A series of hydrogentrisulfate salts of alkali metals $\ce{A[HS3O10]}$ $(\ce{A} = \ce{Na}, \ce{K}, \ce{Rb}),$ (which is arguably the closest derivative of trisulfuric acid) have been isolated and characterized with single-crystal x-ray diffraction [3], also supporting the structural motif of found using spectroscopy:

Figure 2. Anions linked to dimers in the crystal structure of $\ce{Na[HS3O10]}.$

Given $\ce{H2S3O10}$ is predicted to be Brønsted-Lewis superacid [4], its isolation is far from trivial and existence under ambient conditions is highly questionable.

References

1. Walrafen, G. E. Raman Spectral Studies of Oleums. J. Chem. Phys. 1964, 40 (8), 2326–2341. DOI: 10.1063/1.1725511.
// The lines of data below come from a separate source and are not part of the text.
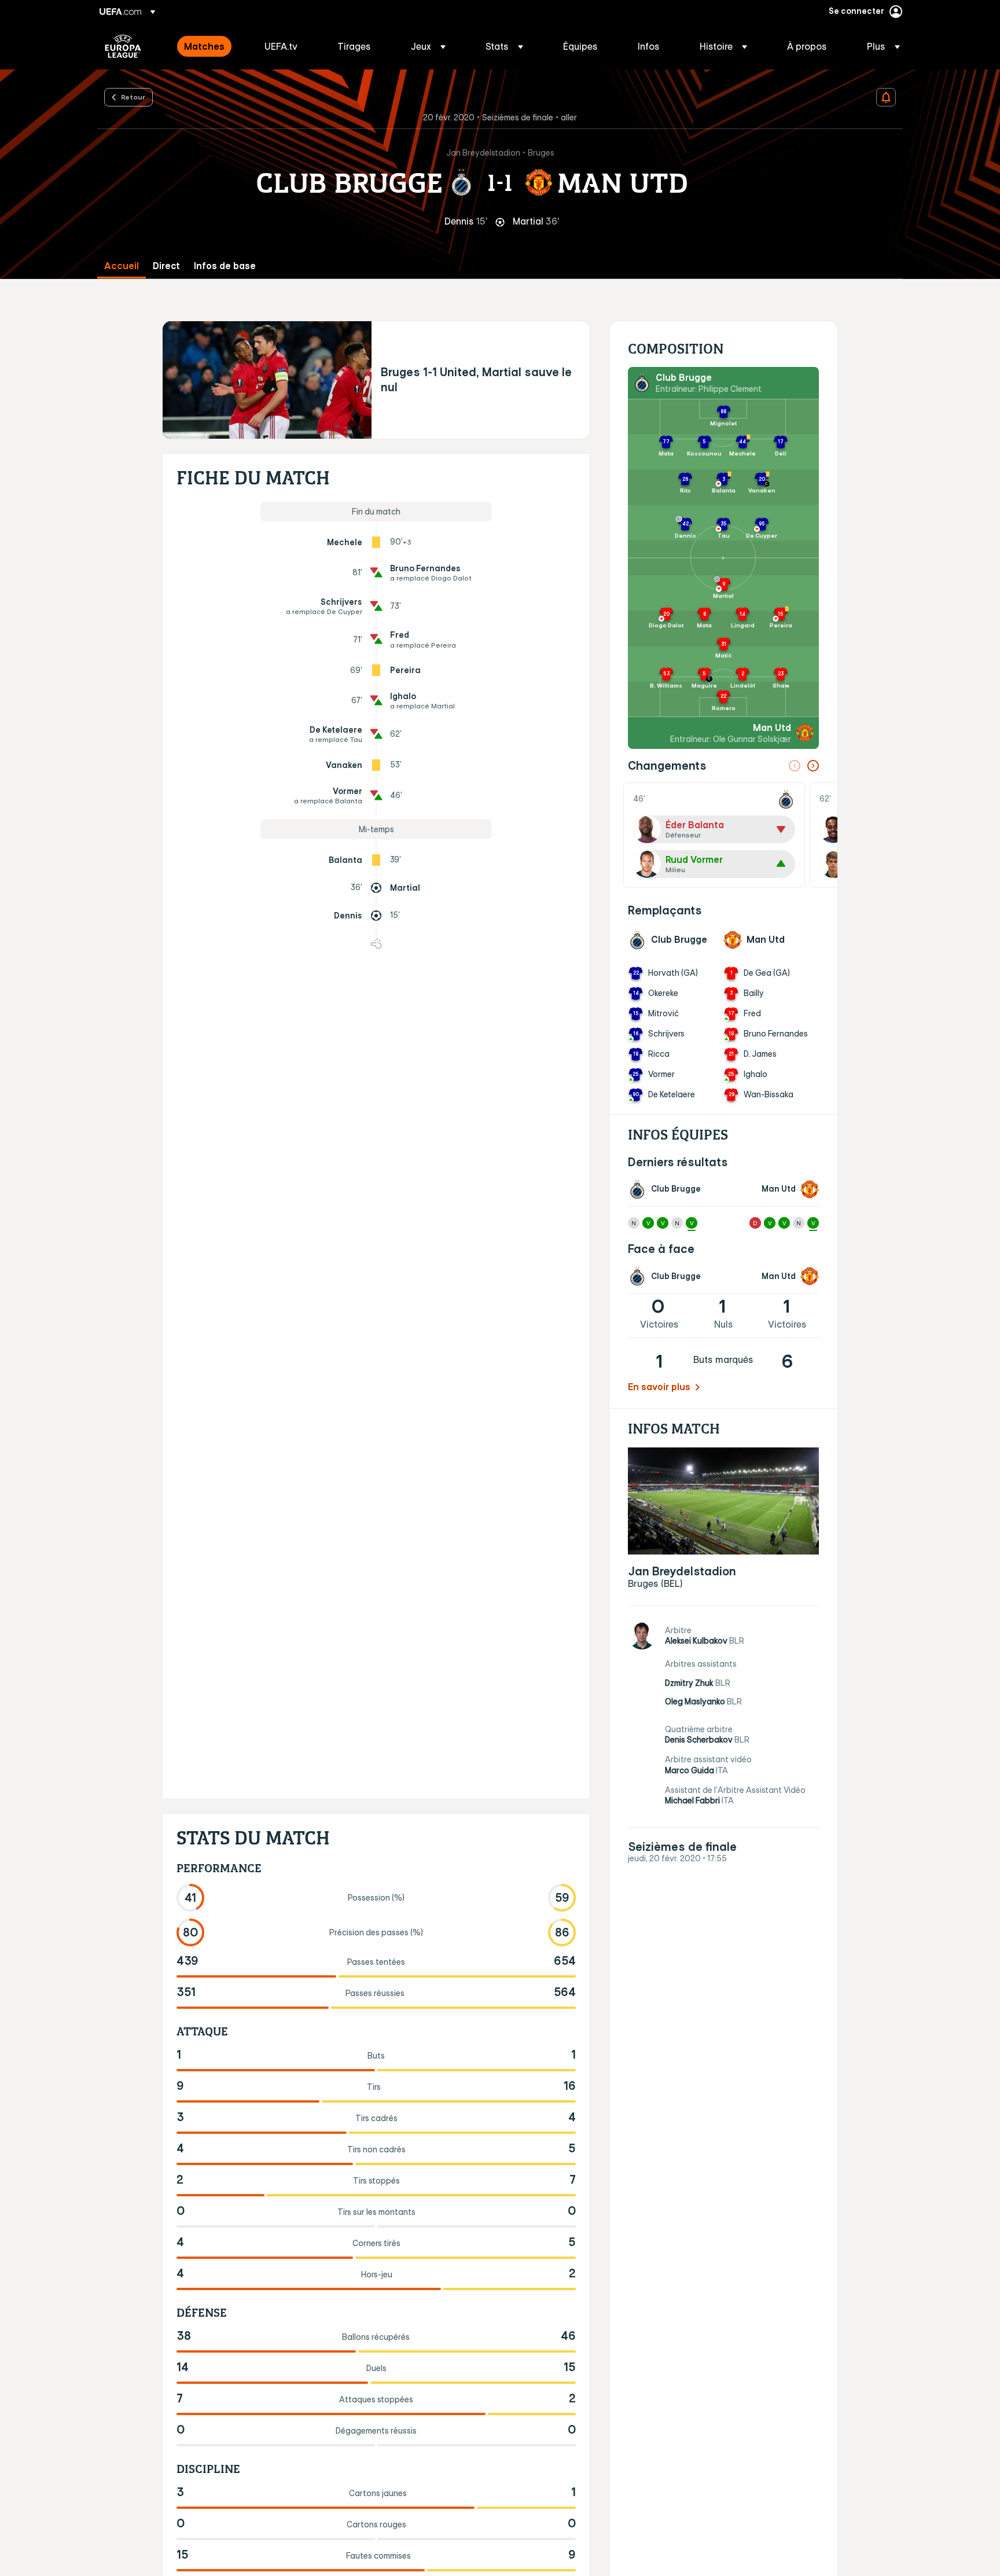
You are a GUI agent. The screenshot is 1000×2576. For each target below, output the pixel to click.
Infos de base (225, 266)
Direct (166, 266)
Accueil (121, 266)
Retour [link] (133, 97)
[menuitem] (210, 46)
2. Stopperka, K. Infrarotspektroskopische Untersuchungen an den flüssigen Systemen $\ce{SO3-H2O}$ und $\ce{SO3-D2O}$. III. Die Schwingungsspektren von flüssigem Schwefeltrioxid. Z. Anorg. Allg. Chem. 1966, 345 (5–6), 277–289. DOI: 10.1002/zaac.19663450506.

3. Schindler, L. V.; Klüner, T.; Wickleder, M. S. Towards Polysulfuric Acids: The Hydrogentrisulfate Anion $\ce{[HS3O10]}$ − in $\ce{A[HS3O10]}$ $(\ce{A} = \ce{Na}, \ce{K}, \ce{Rb}).$ Chem. Eur. J. 2016, 22 (39), 13865–13870. DOI: 10.1002/chem.201602176.

4. Koppel, I. A.; Burk, P.; Koppel, I.; Leito, I.; Sonoda, T.; Mishima, M. Gas-Phase Acidities of Some Neutral Brønsted Superacids: A DFT and Ab Initio Study. J. Am. Chem. Soc. 2000, 122 (21), 5114–5124. DOI: 10.1021/ja0000753.